__Your goal__
A verbatim transcript of the lines below, starting at the first and ending with the one that holds "Open select tool", is what should be produced.

____ Records provided

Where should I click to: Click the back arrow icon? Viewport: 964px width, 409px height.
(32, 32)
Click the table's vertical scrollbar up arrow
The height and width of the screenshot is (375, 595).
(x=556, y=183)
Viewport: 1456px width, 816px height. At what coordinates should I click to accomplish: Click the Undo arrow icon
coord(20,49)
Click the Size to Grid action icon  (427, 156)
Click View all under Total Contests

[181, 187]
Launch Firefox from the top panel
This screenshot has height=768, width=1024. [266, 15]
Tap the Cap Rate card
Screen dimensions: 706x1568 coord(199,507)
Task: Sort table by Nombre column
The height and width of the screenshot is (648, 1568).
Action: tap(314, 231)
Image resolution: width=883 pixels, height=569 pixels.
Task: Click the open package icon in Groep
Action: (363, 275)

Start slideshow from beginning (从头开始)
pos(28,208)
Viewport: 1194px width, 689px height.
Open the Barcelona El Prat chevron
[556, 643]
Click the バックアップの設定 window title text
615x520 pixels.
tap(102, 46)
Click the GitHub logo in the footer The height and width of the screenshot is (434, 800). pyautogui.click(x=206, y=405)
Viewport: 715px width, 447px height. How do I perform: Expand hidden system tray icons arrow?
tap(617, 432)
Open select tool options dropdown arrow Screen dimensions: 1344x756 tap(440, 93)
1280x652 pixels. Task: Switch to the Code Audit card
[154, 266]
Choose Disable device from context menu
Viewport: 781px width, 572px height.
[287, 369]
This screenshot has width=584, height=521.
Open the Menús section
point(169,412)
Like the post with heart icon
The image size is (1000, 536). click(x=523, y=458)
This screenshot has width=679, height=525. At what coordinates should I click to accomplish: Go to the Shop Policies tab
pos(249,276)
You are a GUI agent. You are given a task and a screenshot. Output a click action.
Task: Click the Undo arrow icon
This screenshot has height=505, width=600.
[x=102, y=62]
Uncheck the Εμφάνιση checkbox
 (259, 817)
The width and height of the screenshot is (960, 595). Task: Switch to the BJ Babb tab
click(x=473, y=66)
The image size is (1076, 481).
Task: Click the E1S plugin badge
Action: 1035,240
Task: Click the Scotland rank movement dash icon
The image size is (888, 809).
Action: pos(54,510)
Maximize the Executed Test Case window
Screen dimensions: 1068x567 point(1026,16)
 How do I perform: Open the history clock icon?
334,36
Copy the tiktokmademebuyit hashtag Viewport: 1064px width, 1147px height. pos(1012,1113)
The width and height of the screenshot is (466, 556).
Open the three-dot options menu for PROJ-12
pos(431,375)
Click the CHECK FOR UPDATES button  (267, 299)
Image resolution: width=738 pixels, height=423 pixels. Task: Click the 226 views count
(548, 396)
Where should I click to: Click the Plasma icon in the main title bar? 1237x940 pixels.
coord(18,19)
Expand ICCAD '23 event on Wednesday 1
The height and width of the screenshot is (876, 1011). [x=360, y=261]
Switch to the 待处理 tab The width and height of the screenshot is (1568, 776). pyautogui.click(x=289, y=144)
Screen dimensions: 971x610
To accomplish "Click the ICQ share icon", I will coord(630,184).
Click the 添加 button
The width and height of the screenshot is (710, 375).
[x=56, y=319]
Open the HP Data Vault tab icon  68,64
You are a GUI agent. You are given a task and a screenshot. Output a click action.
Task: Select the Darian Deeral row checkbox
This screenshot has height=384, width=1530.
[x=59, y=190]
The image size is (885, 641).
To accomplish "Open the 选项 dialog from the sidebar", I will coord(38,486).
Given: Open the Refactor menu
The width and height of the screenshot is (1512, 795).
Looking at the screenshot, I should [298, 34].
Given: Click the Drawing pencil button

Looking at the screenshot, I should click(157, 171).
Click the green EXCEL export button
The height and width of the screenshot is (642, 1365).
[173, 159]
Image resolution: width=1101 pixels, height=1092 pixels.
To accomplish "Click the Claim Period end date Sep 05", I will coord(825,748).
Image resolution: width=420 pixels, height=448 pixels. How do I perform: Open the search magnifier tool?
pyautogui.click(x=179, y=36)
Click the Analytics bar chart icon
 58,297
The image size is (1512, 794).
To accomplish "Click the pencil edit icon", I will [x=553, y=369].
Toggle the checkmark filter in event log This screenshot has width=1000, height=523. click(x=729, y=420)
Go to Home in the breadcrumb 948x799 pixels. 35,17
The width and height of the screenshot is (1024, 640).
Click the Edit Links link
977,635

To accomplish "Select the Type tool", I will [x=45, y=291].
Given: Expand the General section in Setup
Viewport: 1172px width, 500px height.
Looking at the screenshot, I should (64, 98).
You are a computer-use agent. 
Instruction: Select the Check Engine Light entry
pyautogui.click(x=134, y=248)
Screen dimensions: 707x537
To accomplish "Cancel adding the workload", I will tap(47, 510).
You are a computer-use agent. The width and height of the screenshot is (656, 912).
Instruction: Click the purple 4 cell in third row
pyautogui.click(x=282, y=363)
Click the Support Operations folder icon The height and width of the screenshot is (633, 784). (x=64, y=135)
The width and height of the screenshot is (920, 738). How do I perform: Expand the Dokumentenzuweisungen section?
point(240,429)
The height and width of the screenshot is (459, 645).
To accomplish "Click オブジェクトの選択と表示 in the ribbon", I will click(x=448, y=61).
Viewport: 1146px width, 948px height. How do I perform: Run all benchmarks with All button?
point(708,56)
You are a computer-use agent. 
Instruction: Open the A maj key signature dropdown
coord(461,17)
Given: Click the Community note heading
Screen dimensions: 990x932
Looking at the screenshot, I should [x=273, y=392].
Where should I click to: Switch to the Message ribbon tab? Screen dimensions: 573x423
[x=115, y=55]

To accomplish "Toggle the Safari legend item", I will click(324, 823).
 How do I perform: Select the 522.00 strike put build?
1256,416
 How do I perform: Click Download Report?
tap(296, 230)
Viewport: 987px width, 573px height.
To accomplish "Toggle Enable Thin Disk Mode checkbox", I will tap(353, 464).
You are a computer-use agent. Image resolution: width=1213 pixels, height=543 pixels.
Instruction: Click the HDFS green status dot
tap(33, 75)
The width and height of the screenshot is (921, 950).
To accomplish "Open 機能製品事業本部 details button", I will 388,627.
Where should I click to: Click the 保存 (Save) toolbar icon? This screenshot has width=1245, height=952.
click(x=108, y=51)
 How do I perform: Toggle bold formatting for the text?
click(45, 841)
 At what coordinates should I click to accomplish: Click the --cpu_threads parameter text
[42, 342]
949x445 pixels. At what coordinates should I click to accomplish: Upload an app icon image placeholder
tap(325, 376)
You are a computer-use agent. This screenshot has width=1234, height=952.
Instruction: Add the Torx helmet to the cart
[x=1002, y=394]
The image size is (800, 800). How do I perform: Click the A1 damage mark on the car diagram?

________

__Exercise answer__
Where should I click to: Click the back arrow icon? Viewport: 964px width, 409px height.
(32, 32)
Click the table's vertical scrollbar up arrow
The height and width of the screenshot is (375, 595).
(x=556, y=183)
Viewport: 1456px width, 816px height. At what coordinates should I click to accomplish: Click the Undo arrow icon
coord(20,49)
Click the Size to Grid action icon  (427, 156)
Click View all under Total Contests

[181, 187]
Launch Firefox from the top panel
This screenshot has height=768, width=1024. [266, 15]
Tap the Cap Rate card
Screen dimensions: 706x1568 coord(199,507)
Task: Sort table by Nombre column
The height and width of the screenshot is (648, 1568).
Action: tap(314, 231)
Image resolution: width=883 pixels, height=569 pixels.
Task: Click the open package icon in Groep
Action: (363, 275)

Start slideshow from beginning (从头开始)
pos(28,208)
Viewport: 1194px width, 689px height.
Open the Barcelona El Prat chevron
[556, 643]
Click the バックアップの設定 window title text
615x520 pixels.
tap(102, 46)
Click the GitHub logo in the footer The height and width of the screenshot is (434, 800). pyautogui.click(x=206, y=405)
Viewport: 715px width, 447px height. How do I perform: Expand hidden system tray icons arrow?
tap(617, 432)
Open select tool options dropdown arrow Screen dimensions: 1344x756 tap(440, 93)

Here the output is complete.